The financial incentives of the game are fundamental to Axie Infinity and those incentives drive some of the interest. A certain segment of the user base is playing the game to earn income, particularly in less wealthy areas. Some 40% of the game's user base is in the Philippines. There are reports of people ditching service-sector jobs to play and earning as much as $2,000 an hour.

Larsen says money is not the only reason people play. Some connect with the community, some see it as part of their digital identity and some just like playing, he said. Fewer than half the players are focused on the game's monetary aspects, according to Sky Mavis surveys, Larsen said.

One appealing aspect of Axie's structure is that the game account is separate from the wallet, which means people can loan out their game accounts and not lose what's in their wallet. There is an ecosystem of "scholarships" in which organizations known as guilds loan out their Axies and take a 30% to 40% cut of the profits from the player. One large guild is Andreessen Horowitz-backed Yield Guild Games.

Pakman sees guilds as a positive, since they prevent a "kind of caste system" that could otherwise develop between haves and have-nots. Meanwhile, it's not hard to see other types of lending, equity or credit models emerging in play-to-earn games. That's different from conventional games, which sometimes ban users for attempting to lend or trade accounts.

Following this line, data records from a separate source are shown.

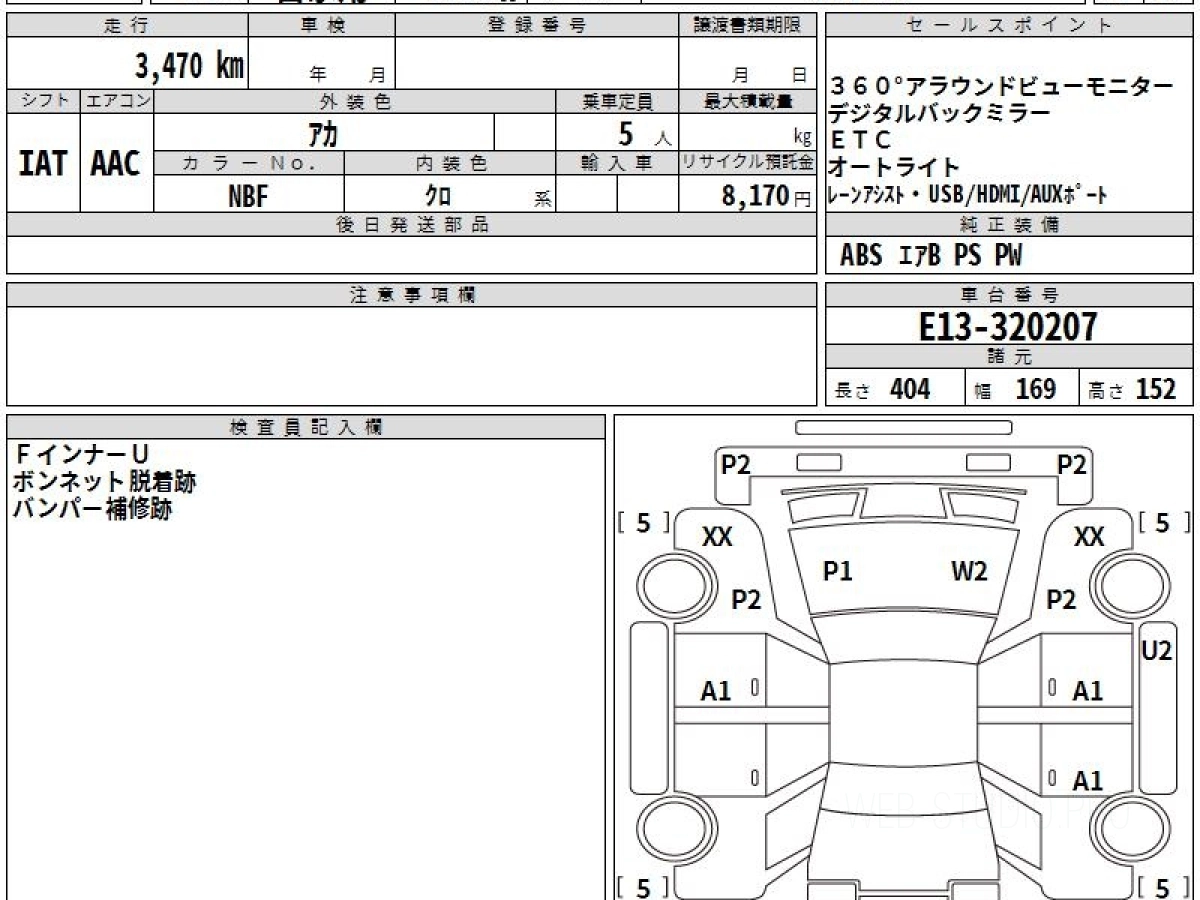Viewport: 1200px width, 900px height.
Task: Select the U2 damage mark on right side
Action: (x=1156, y=650)
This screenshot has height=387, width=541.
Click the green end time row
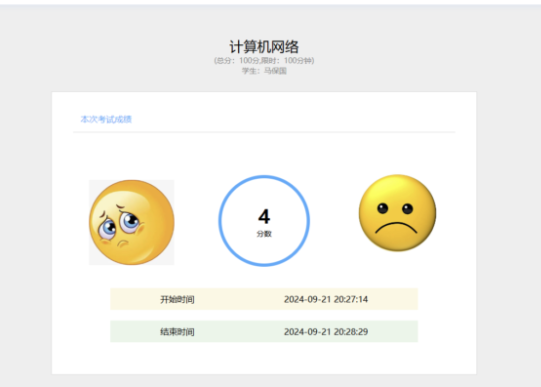click(264, 331)
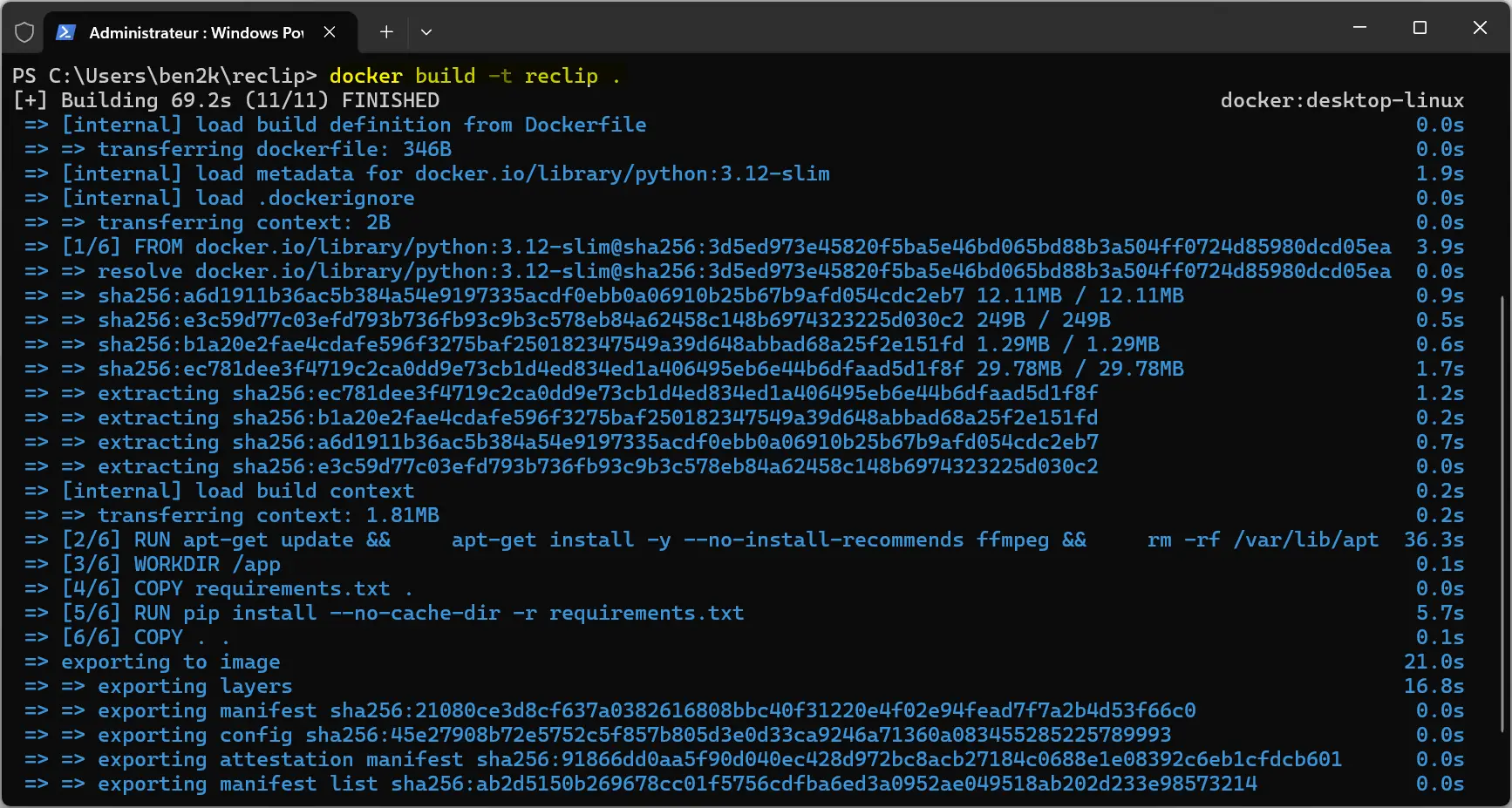
Task: Maximize the terminal window
Action: (x=1420, y=28)
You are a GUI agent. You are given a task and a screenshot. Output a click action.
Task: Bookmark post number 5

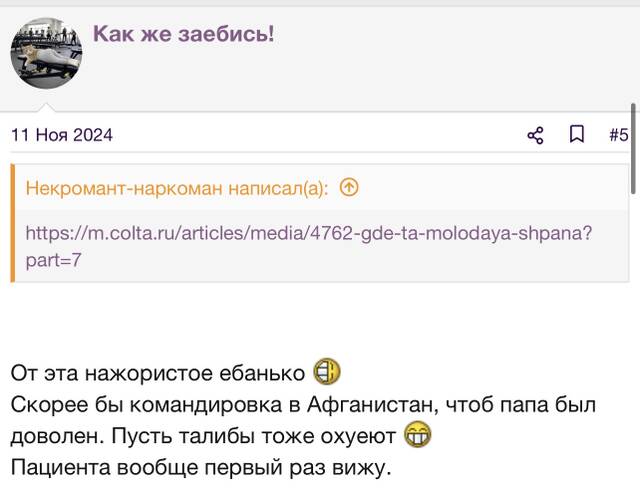[577, 135]
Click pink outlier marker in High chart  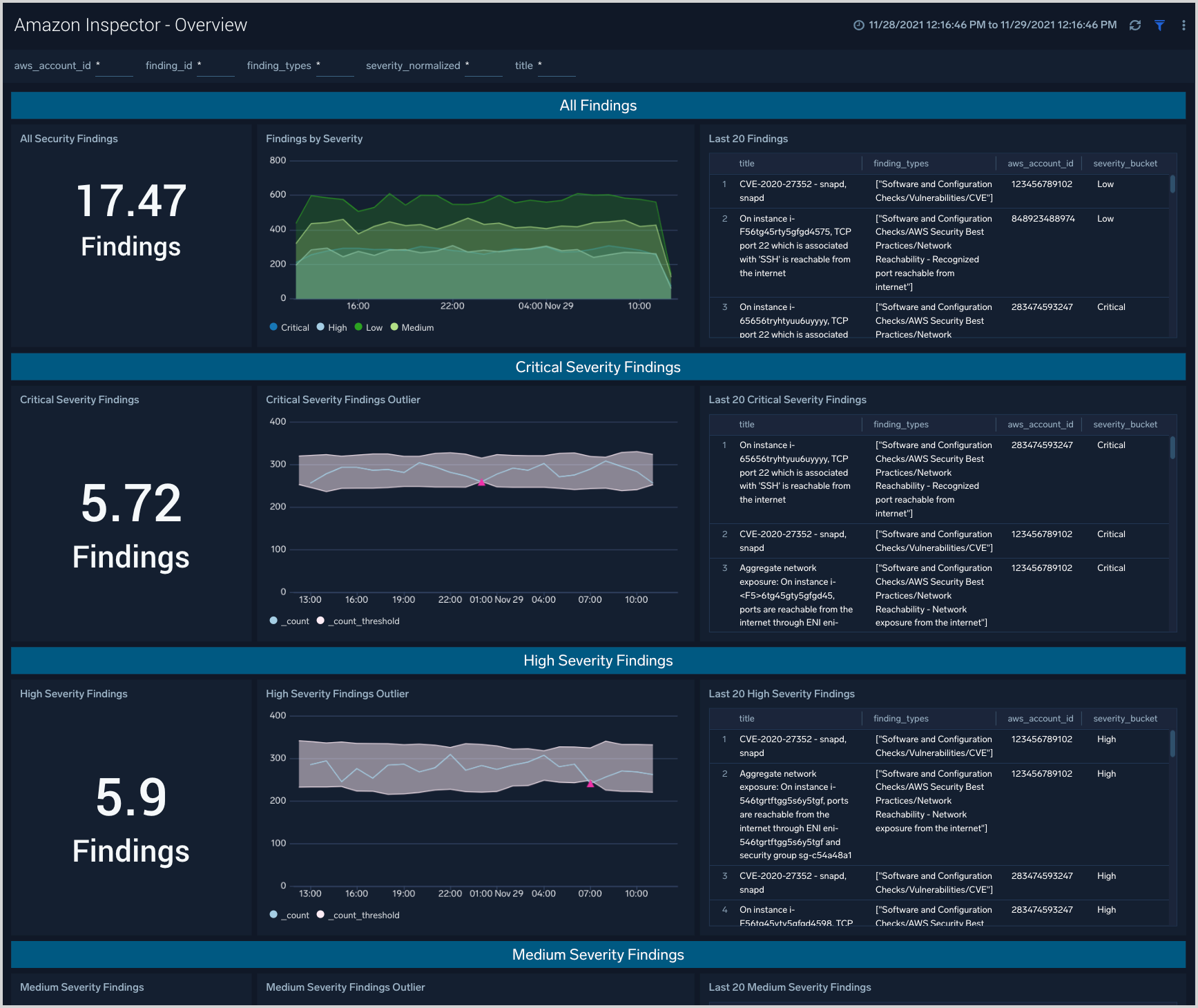point(590,784)
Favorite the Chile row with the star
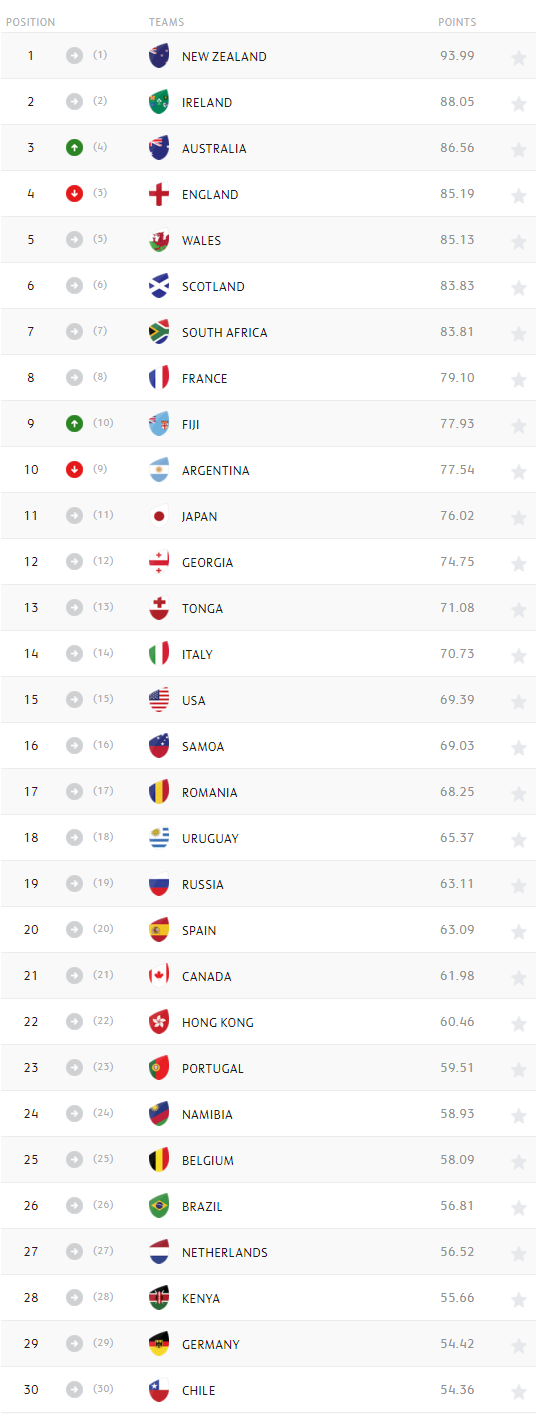This screenshot has width=537, height=1414. pos(518,1392)
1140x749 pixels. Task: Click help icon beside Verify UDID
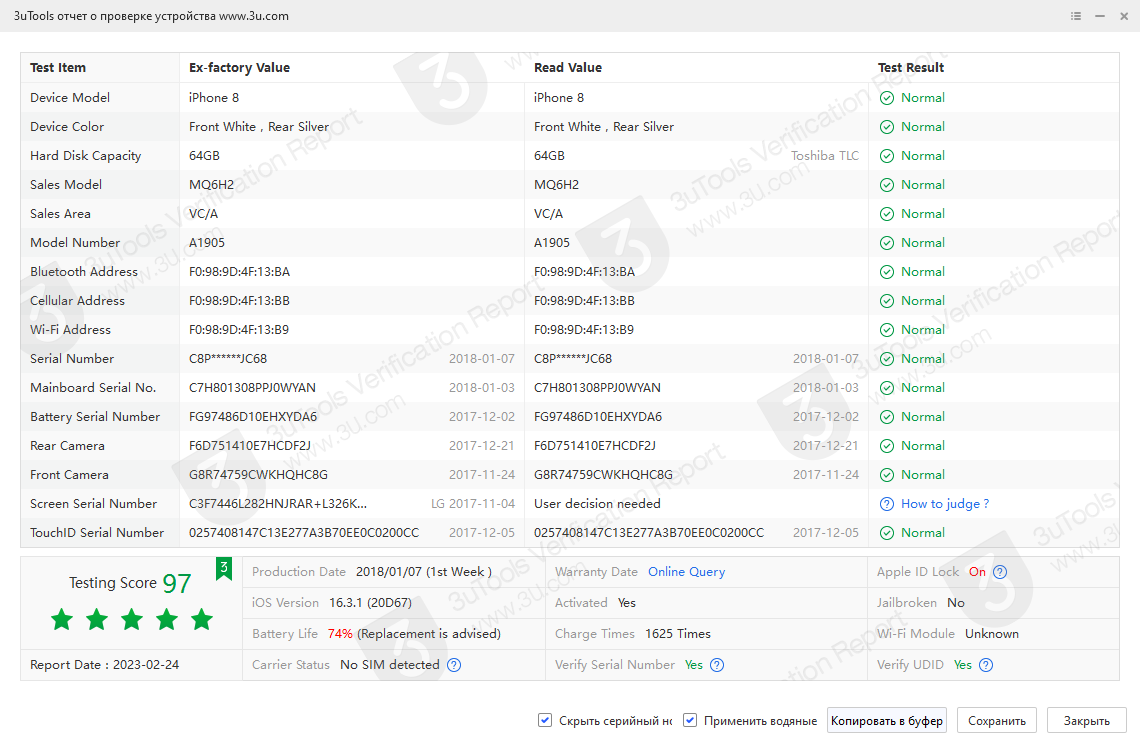click(x=986, y=665)
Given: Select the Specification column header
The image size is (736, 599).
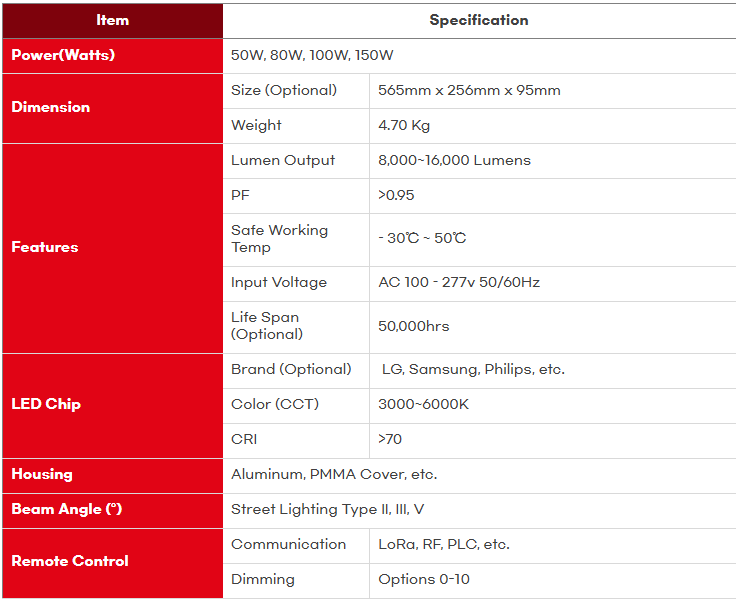Looking at the screenshot, I should click(479, 20).
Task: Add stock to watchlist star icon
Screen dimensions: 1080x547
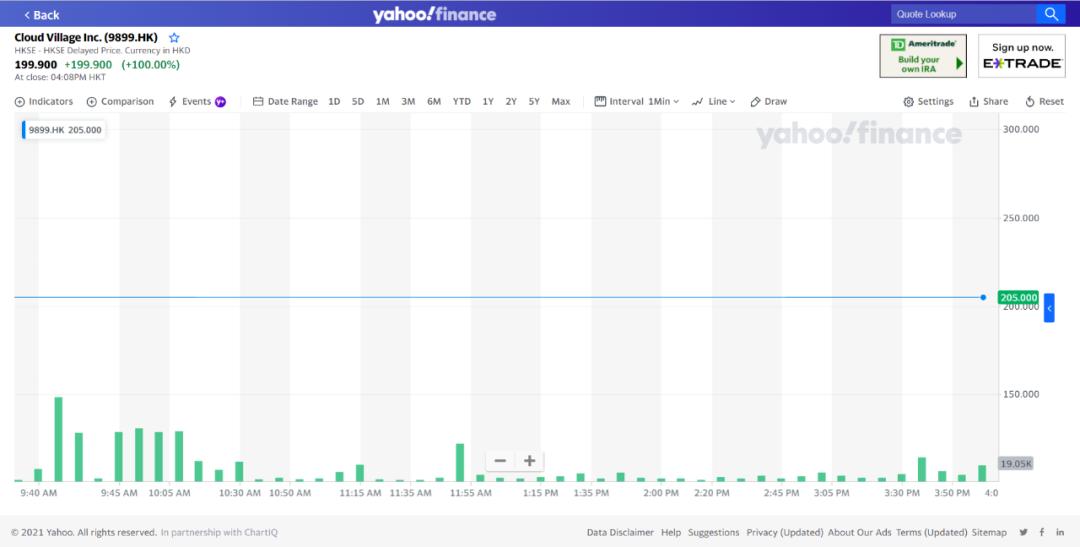Action: coord(174,38)
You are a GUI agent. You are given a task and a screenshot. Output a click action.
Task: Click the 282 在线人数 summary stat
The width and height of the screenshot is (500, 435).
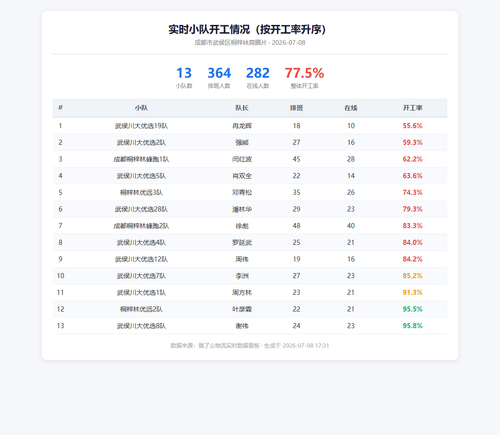coord(258,77)
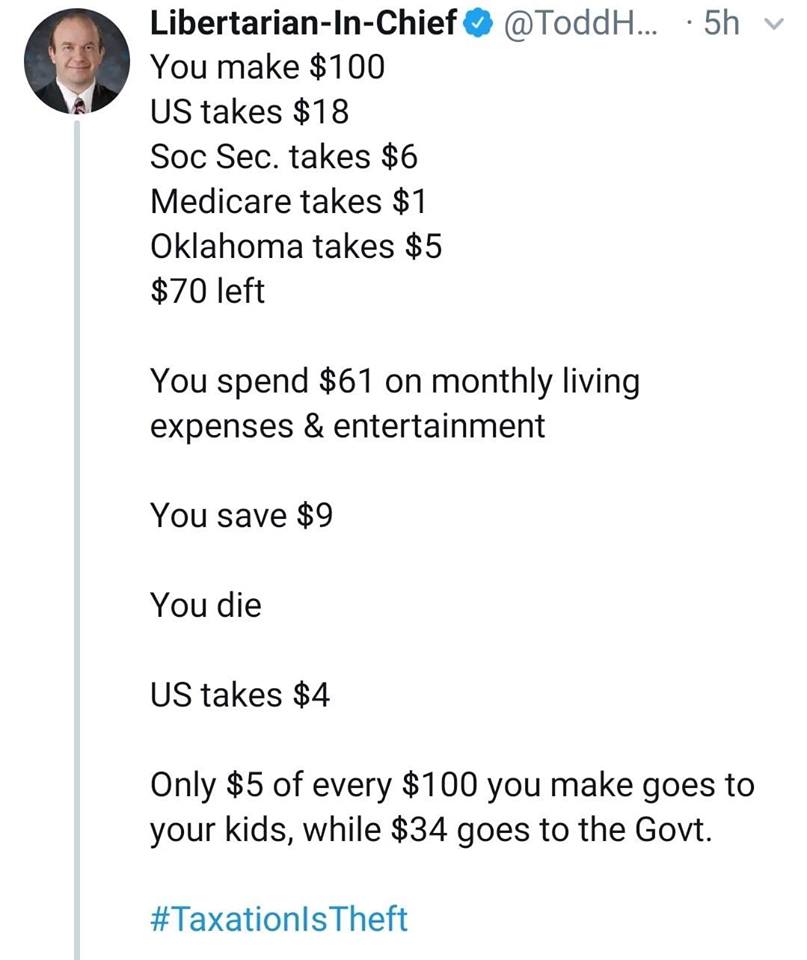Viewport: 807px width, 960px height.
Task: Click the "$70 left" line
Action: tap(208, 291)
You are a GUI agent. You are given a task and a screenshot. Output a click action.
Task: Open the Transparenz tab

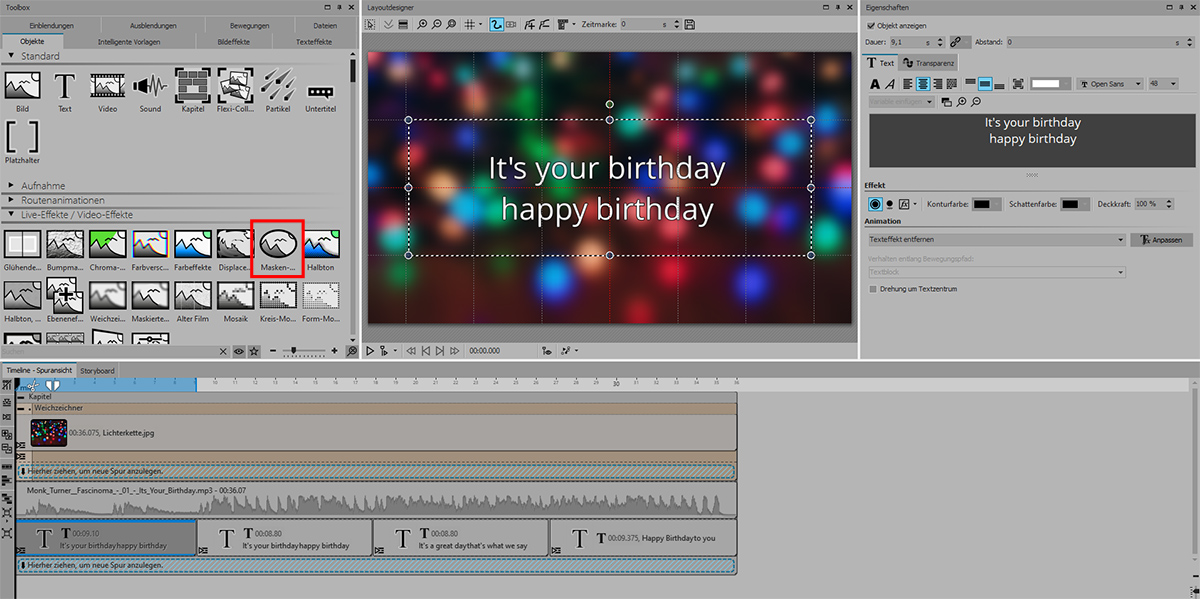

Valve recently jumped into this issue, declaring a ban on applications that use crypto or NFTs, which could limit the mainstream adoption of crypto gaming in the short term. But that doesn't scare Larsen. "It's just great for us because it opens up a larger opportunity. It makes people more aware of it," Larsen said. "I feel like it's a very defensive way of thinking about it."

Sky Mavis is developing a free-to-play, non-crypto version on mobile that would be in app stores and could serve as an introduction to the crypto version. But more broadly, Larsen believes that play-to-earn opens up a new opportunity for people to more strongly connect to the game and own their data.

"NFTs are the beginning of your digital identity. It's actually about owning that part of yourself — the things you do online," he said. "That has never really been possible before. That shouldn't be beholden to the fact that you're using Steam or Epic Games or whatever. That's your stuff."

Larsen says gamers could more easily transport their gaming history or other online activities which are often lost over time. "I'm a gamer for 20 years now, playing competitive games … How cool would it be if I have that in my wallet?"

But if you really own that data, can you take this identity with you elsewhere online, say, to other games? Not yet, but Larsen hopes systems to allow for that will evolve: "That's how I see the metaverse evolving: some third party making a massive game or a massive universe which draws in all NFTs from all different types of platforms."